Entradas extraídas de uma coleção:
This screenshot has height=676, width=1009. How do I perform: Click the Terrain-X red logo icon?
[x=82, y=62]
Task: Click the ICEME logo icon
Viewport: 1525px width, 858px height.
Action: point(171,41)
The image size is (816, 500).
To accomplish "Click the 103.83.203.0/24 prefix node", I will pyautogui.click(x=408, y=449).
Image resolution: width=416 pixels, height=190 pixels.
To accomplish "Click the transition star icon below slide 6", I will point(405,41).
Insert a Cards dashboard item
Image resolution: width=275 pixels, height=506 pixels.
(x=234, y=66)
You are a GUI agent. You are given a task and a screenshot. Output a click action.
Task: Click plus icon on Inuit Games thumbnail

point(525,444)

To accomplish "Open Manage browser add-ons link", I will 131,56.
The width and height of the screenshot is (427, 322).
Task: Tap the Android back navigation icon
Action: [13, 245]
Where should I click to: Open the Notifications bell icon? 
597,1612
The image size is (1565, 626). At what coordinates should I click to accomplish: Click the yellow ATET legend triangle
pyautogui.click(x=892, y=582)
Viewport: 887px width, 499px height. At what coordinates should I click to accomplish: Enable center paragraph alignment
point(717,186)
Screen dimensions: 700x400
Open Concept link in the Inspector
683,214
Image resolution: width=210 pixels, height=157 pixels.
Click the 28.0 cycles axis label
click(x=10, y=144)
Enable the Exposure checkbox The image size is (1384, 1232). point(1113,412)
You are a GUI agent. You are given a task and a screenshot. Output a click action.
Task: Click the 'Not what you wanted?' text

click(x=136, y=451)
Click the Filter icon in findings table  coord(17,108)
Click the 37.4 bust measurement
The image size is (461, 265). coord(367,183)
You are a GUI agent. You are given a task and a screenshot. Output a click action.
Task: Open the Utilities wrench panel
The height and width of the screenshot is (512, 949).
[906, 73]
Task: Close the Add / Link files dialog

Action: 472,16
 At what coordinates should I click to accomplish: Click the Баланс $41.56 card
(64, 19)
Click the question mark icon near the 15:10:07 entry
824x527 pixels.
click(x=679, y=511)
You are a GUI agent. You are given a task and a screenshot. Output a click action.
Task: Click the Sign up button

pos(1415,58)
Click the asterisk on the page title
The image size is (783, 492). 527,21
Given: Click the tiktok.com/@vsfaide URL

## [Desafio]
Localize nas entradas acima cada linha que contém a palavra "what" e copie-a. Considere a diferença entre maiúsculas e minúsculas.

## [Resposta do exercício]
The image size is (1565, 626). At what coordinates should I click to accomplish: Click the yellow ATET legend triangle
Viewport: 887px width, 499px height. At what coordinates should I click to accomplish: Enable center paragraph alignment
Task: Click the 'Not what you wanted?' text
 At what coordinates should I click to accomplish: Click the Баланс $41.56 card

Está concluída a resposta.